2. Meningkatkan Mutu Diri
Energi yang digunakan untuk fastabiqul khairat bukanlah menjadi sia-sia namun malah berguna untuk peningkatan mutu diri untuk menjadi lebih baik.
“Energi yang dimiliki selalu diarahkan pada amalan-amalan yang diridai Allah sehingga dapat meningkatkan iman dan takwa kepada Allah SWT,” tulis H. Aminudin dan Harjan Syuhada.
3. Terhindar dari Godaan Setan dan Dosa
Seperti yang dijelaskan sebelumnya, fastabiqul khairat pun bermanfaat untuk melindungi diri dari godaan setan yang selalu mengajak pada keburukan dan kesesatan.
Oleh karena itu, seorang yang selalu berlomba-lomba dalam hal kebaikan akan bisa terhindar dari perbuatan dosa dan maksiat yang nantinya akan dilaknat Allah SWT.
Baca Juga: Pengertian Syariat, Tarekat, Hakikat dan Makrifat
Contoh Kegiatan Fastabiqul Khairat
Menurut dari buku Fastabiqulkhairat: Empat Siasat Jitu Memenangkan Perlombaan Berhadiah Surga oleh Khalid Abu Syadi, berlomba-lomba dalam kebaikan dapat dilakukan melalui perkara baik berikut ini.
1. Ibadah
Ibadah yang dimaksud meliputi salat, puasa, membaca Al-Qur’an, menghafalkan Al-Qur’an, dan sebagainya.
2. Muamalah
Fastabiqul khairat dalam hal muamalah meliputi menyambung tali silaturahmi, berbakti kepada kedua orang tua, berbuat baik kepada tetangga, dan menyantuni anak yatim.

3. Akhlak
Berlomba dalam kebaikan yang ketiga berasal dari akhlaknya yakni, seseorang diserukan untuk berlaku jujur, menjaga amanah, menepati janji, berlaku adil, ataupun bersikap pemaaf.
4. Adat dan Kebiasaan
Kebiasaan yang diperlombakan dalam ajang fastabiqul khairat adalah berlomba untuk menuntut ilmu, berusaha mendapatkan rezeki, berusaha menikah, dan apapun dengan niat yang baik.
Cara Melakukan Fastabiqul Khairat
Apabila sudah memahami fastabiqul khairat artinya berlomba-lomba dalam kebaikan untuk mendapatkan rida Allah SWT serta surga-Nya, ketahui cara melakukannya.
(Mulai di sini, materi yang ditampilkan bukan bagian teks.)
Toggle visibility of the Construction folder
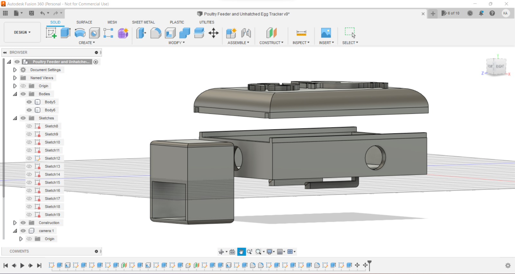 click(x=23, y=223)
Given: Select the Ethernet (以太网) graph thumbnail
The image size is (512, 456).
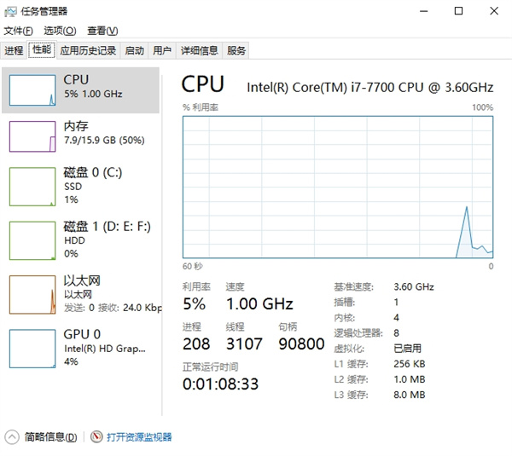Looking at the screenshot, I should (x=32, y=294).
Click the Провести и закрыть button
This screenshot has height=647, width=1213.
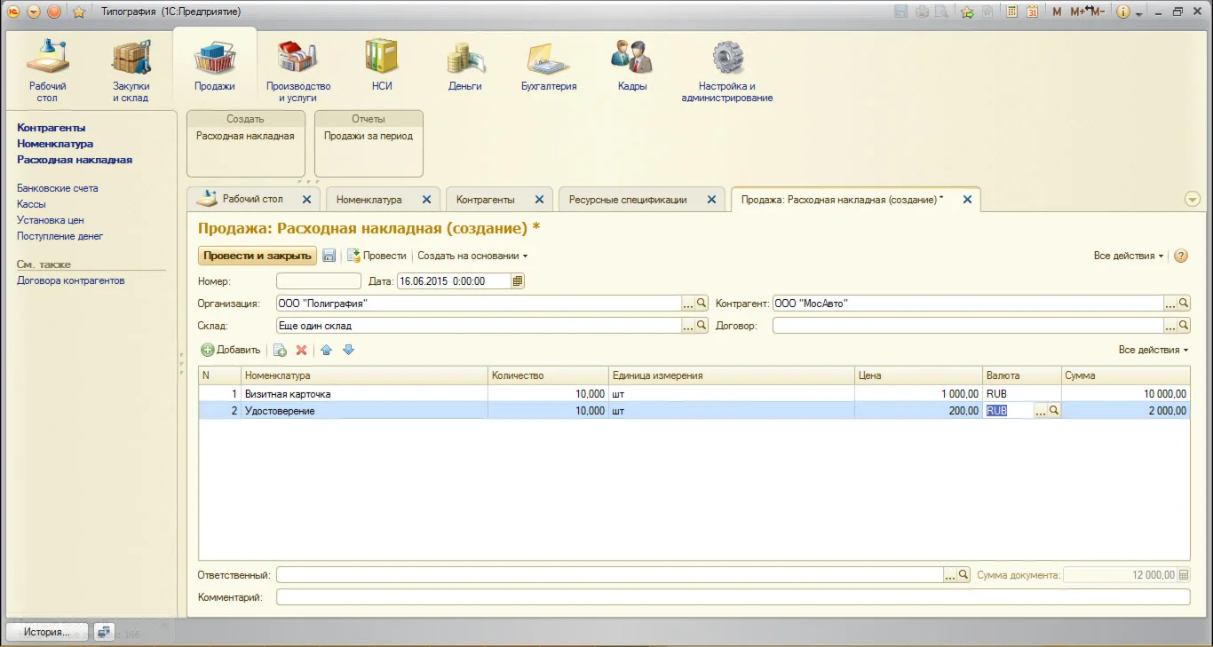click(257, 256)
Begini cara bersungguh-sungguh melakukan fastabiqul khairat melansir dari modul yang dipublikasikan University of Muhammadiyah Prof. DR. HAMKA:
1. Niat yang Ikhlas
Cara bersungguh-sungguh melakukan fastabiqul khairat adalah didasari niat yang ikhlas. Ikhlas beribadah atau beramal shaleh untuk mendekatkan diri kepada Allah, karena Allah. Kebalikan dari ikhlas adalah riya’ dan sum’ah, yakni beribadah karena ingin dinilai sebagai orang baik oleh manusia.
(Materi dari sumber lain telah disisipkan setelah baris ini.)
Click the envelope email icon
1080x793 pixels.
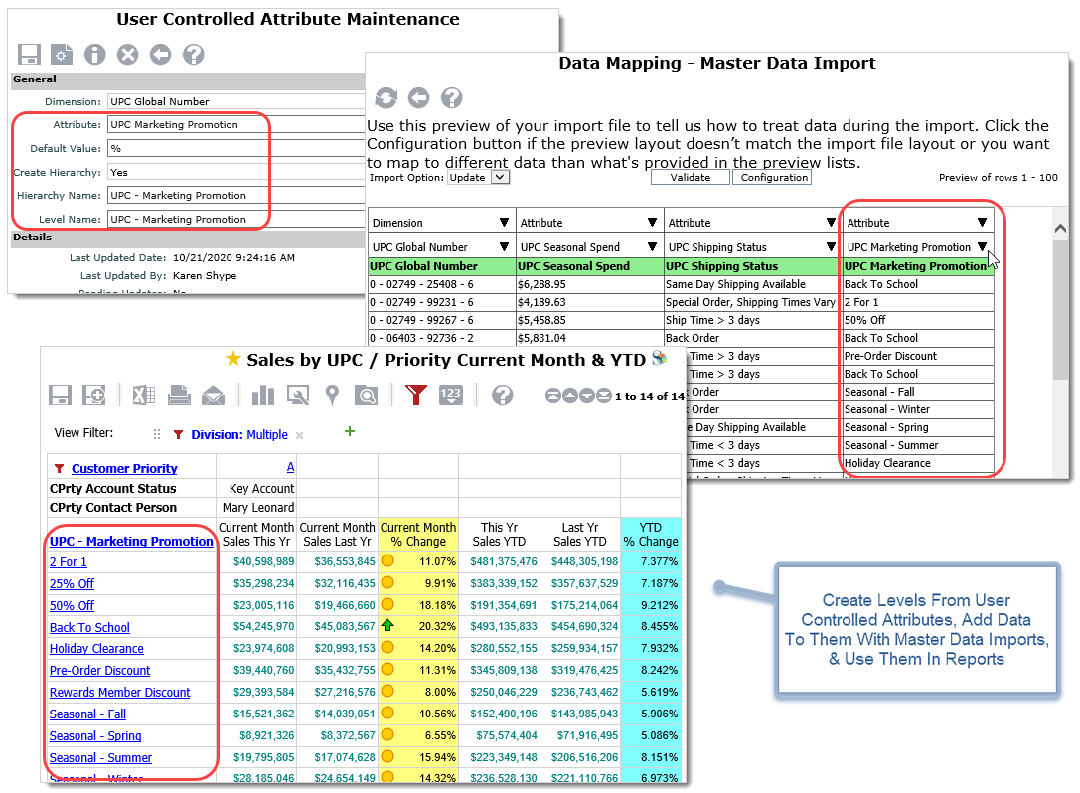tap(213, 396)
Ikhlas sebagai cara bersungguh-sungguh melakukan fastabiqul khairat dengan indah digambarkan dalam doa iftitah:
“Sesungguhnya shalatku, ibadahku, hidupku, dan matiku lillahi Rabbil Alamiin.” Jadi, ikhlas adalah melakukan segala hal lillah. Apa artinya lillah? ada tiga makna lillah: karena Allah, untuk Allah dan kepunyaan Allah.
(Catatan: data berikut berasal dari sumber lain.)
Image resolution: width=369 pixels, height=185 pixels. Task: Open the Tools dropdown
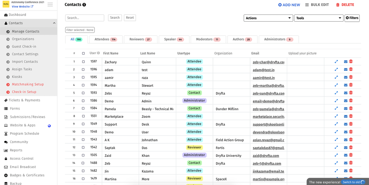tap(319, 18)
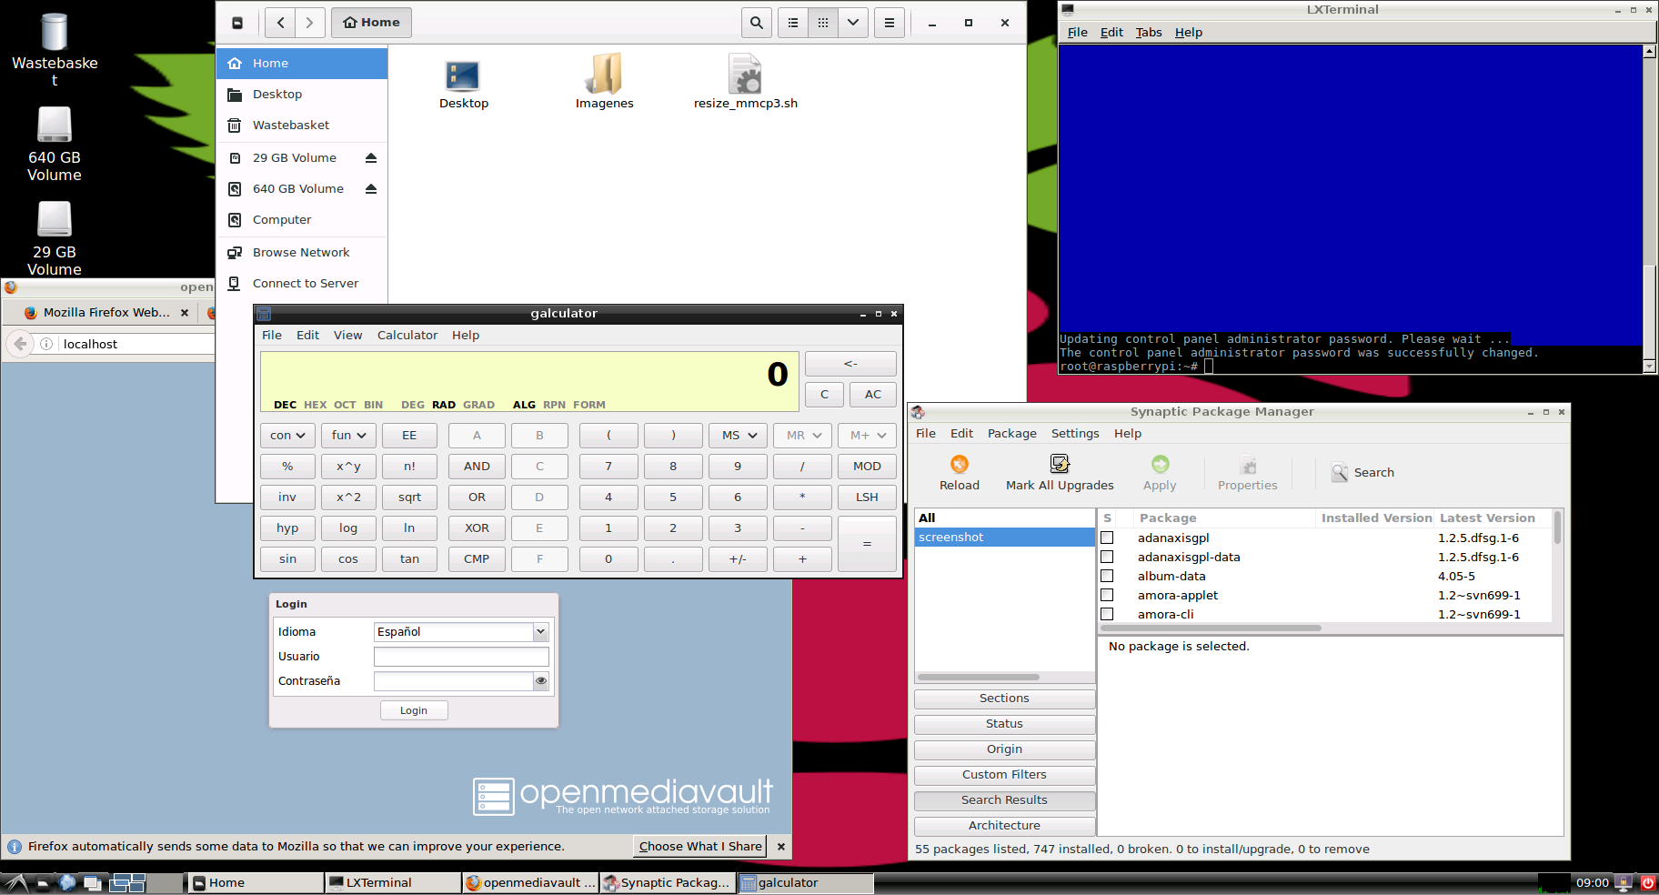Click the Mark All Upgrades icon
This screenshot has width=1659, height=895.
click(1060, 465)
2. Cinta Kebaikan dan Cinta kepada Orang Baik
Cara bersungguh-sungguh melakukan fastabiqul khairat adalah cinta kebaikan dan cinta kepada orang baik. Hal ini juga ada hubungannya dengan keikhlasan, yakni beramal semata karena Allah. Allah menyukai orang-orang yang berbuat baik, maka kita menjadi cinta kebaikan sekaligus suka dengan orang yang gemar berbuat baik.
Inilah penegasan Allah SWT tentang cara bersungguh-sungguh melakukan fastabiqul khairat dalam Surat Al-Baqarah ayat 195:
“Dan belanjakanlah (harta bendamu) di jalan Allah, dan janganlah kamu menjatuhkan dirimu sendiri ke dalam kebinasaan, dan berbuat baiklah, karena Sesungguhnya Allah menyukai orang-orang yang berbuat baik.”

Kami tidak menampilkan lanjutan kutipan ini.